NAPOLI – Stanato in Spagna il cugino del boss D’Ausilio. I carabinieri della sezione “Catturandi” del Nucleo Investigativo di Napoli, con il supporto della polizia nazionale spagnola, hanno stretto le manette ai polsi del latitante Gianluca Bilotta, 37enne di Napoli, detto Luca ‘o chiatt e ritenuto appartenente al clan camorristico dei D’Ausilio, sodalizio egemone nel controllo dei traffici illeciti nei quartieri napoletani di Fuorigrotta e Bagnoli. L’uomo è il cugino di Felice D’Ausilio, conosciuto anche come Feliciello, evaso a maggio 2016 dal carcere di Tempio Pausania, durante un permesso premio e preso a dicembre dagli stessi carabinieri della sezione “Catturandi”.

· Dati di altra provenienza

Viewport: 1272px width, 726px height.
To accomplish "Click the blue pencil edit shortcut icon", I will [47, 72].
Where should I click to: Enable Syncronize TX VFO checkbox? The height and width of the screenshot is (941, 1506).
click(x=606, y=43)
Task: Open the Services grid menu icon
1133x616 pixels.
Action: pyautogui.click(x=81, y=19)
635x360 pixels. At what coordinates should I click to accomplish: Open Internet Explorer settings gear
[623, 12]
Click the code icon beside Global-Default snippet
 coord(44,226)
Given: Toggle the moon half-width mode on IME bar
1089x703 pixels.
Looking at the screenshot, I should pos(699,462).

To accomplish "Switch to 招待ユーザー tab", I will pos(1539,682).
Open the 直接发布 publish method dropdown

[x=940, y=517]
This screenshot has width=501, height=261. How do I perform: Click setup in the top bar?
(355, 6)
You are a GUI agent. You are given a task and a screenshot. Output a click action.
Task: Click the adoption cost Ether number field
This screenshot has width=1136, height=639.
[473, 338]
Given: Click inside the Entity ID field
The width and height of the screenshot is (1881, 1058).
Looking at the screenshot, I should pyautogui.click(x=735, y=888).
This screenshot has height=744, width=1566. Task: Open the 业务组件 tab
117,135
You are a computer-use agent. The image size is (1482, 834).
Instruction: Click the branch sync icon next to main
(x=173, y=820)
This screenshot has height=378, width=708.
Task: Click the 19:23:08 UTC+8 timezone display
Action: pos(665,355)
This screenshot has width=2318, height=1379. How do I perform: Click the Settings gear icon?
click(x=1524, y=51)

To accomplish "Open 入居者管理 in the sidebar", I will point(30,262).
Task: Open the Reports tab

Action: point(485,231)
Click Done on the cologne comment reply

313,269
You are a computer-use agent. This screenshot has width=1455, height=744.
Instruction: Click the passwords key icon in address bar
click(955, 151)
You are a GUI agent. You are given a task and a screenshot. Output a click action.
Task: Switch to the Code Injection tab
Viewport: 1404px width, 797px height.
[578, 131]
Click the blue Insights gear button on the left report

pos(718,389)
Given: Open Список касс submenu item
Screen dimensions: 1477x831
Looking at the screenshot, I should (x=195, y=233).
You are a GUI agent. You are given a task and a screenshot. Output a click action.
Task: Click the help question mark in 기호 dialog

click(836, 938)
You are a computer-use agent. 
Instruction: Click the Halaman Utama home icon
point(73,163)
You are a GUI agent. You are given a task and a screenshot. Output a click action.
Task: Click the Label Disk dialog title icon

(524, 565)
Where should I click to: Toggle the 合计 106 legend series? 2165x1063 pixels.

IN ATTESA DI ESTRADIZIONE – Su Bilotta pendeva dal 2016 un ordine di carcerazione per associazione finalizzata al traffico illecito di stupefacenti emesso dalla Procura generale presso la Corte d’Appello di Napoli. Il cugino del boss D’Ausilio dovrà scontare 7 anni di carcere. Attualmente il 37enne è in attesa di estradizione. Da anni, secondo quanto ricostruito dagli investigatori, conduceva una vita tranquilla, vivendo in una villa in Spagna. Non aveva un lavoro di copertura e si nascondeva dietro una carta d’identità italiana falsa, con la sua foto ma le generalità di un altro. Il documento è stato esibito ai carabinieri nel momento in cui Bilotta è stato bloccato alla guida di un’anonima auto. Il suo volto non è passato inosservato. La latitanza dell’uomo è terminata nella città di Fuengirola, in Andalusia.